Testo proposto
Cass. Sez. III n. 16574 del 2 maggio 2007 (Up 06-03-2007)
Pres. Lupo E. Est. Fiale A. Imputato: Drago.
(Dichiara inammissibile, App. Palermo, 12 gennaio 2006)
BELLEZZE NATURALI (PROTEZIONE DELLE) - Provvedimento autorizzatorio postumo - Non ottenuto all'esito della procedura introdotta dalla legge n. 308 del 2004 - Effetti - Individuazione.

In tema di tutela del paesaggio, il rilascio postumo di un provvedimento autorizzatorio non ottenuto all'esito della procedura di cui all'art. unico, comma 36, L. n. 308 del 2004, che ha introdotto la possibilità di una valutazione della compatibilità paesaggistica di alcuni interventi minori già realizzati, non comporta la non applicazione delle sanzioni stabilite per il reato di cui all'art. 181, comma primo, del D.Lgs. n. 42 del 2004, bensì il solo effetto di escludere l'emanazione o l'esecuzione dell'ordine di rimessione in pristino dello stato dei luoghi.

Esercizi
a. Indica se ciascuna affermazione concorda con la massima sulla tutela del paesaggio, rispondendo sì o no e citando le parole decisive della massima: (i) la decisione è della Sezione III della Cassazione; (ii) il rilascio postumo del provvedimento autorizzatorio comporta la non applicazione delle sanzioni per il reato; (iii) la legge n. 308 del 2004 ha introdotto la possibilità di valutare la compatibilità paesaggistica di alcuni interventi minori già realizzati.
b. Modifica la parte della massima sulla tutela del paesaggio che inizia con le parole "BELLEZZE NATURALI (PROTEZIONE" e si chiude dopo "Effetti - Individuazione.", sostituendo "Effetti" con "Conseguenze".
c. Riprendi la massima sulla tutela del paesaggio dal punto in cui si interrompe e proseguila.

Dati forniti
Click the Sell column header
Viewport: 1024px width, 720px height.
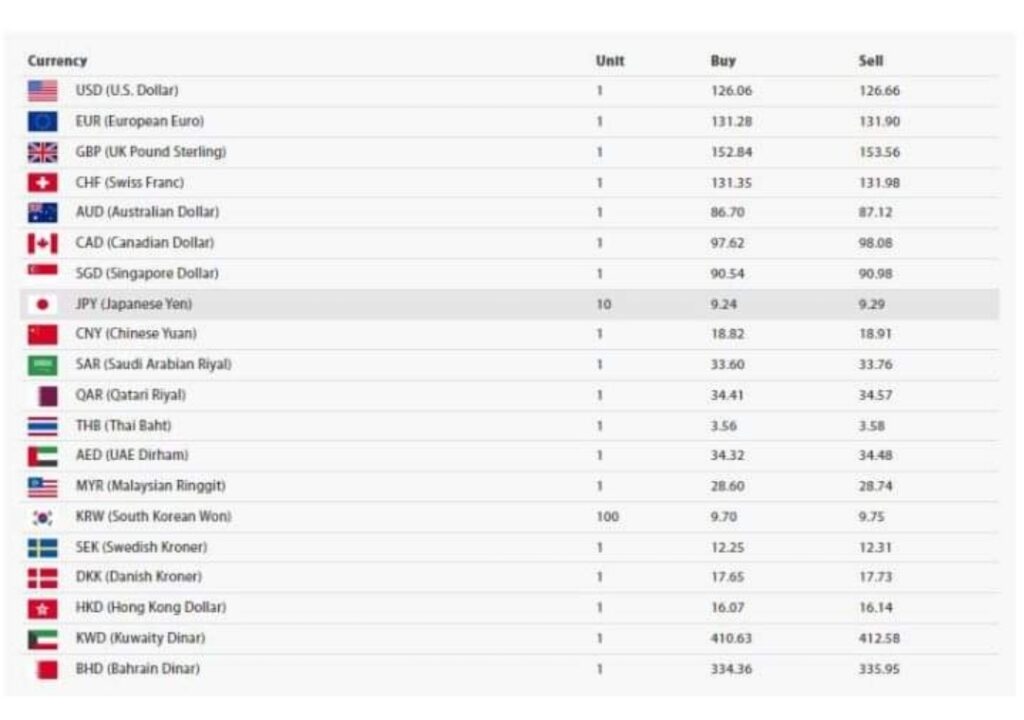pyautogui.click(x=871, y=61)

Soluzioni
a.
(i) Sì: «Cass. Sez. III».
(ii) No: «non comporta la non applicazione delle sanzioni stabilite per il reato».
(iii) Sì: «ha introdotto la possibilità di una valutazione della compatibilità paesaggistica di alcuni interventi minori già realizzati».

b.
BELLEZZE NATURALI (PROTEZIONE DELLE) - Provvedimento autorizzatorio postumo - Non ottenuto all'esito della procedura introdotta dalla legge n. 308 del 2004 - Conseguenze - Individuazione.

c.
REPUBBLICA ITALIANA
IN NOME DEL POPOLO ITALIANO
LA CORTE SUPREMA DI CASSAZIONE

Composta dagli Ill.mi Sigg.ri Magistrati: Udienza pubblica
Dott. LUPO Ernesto - Presidente - del 06/03/2007
Dott. PETTI Ciro - Consigliere - SENTENZA
Dott. LOMBARDI Angelo Maria - Consigliere - N. 701
Dott. FIALE Aldo - Consigliere - REGISTRO GENERALE
Dott. MARMO Margherita - Consigliere - N. 21191/2006
ha pronunciato la seguente:

SENTENZA
sul ricorso proposto da:
DRAGO Giuseppe, nato a Siculiana il 6.5.1944;
avverso la sentenza 12.1.2006 della Corte di Appello di Palermo;
Visti gli atti, la sentenza impugnata ed il ricorso;
Udita, in Pubblica udienza, la relazione fatta dal Consigliere Dr. Aldo Fiale;
Udito il Pubblico Ministero, in persona del Dott. MELONI Vittorio, il quale ha concluso chiedendo la declaratoria di inammissibilità del ricorso.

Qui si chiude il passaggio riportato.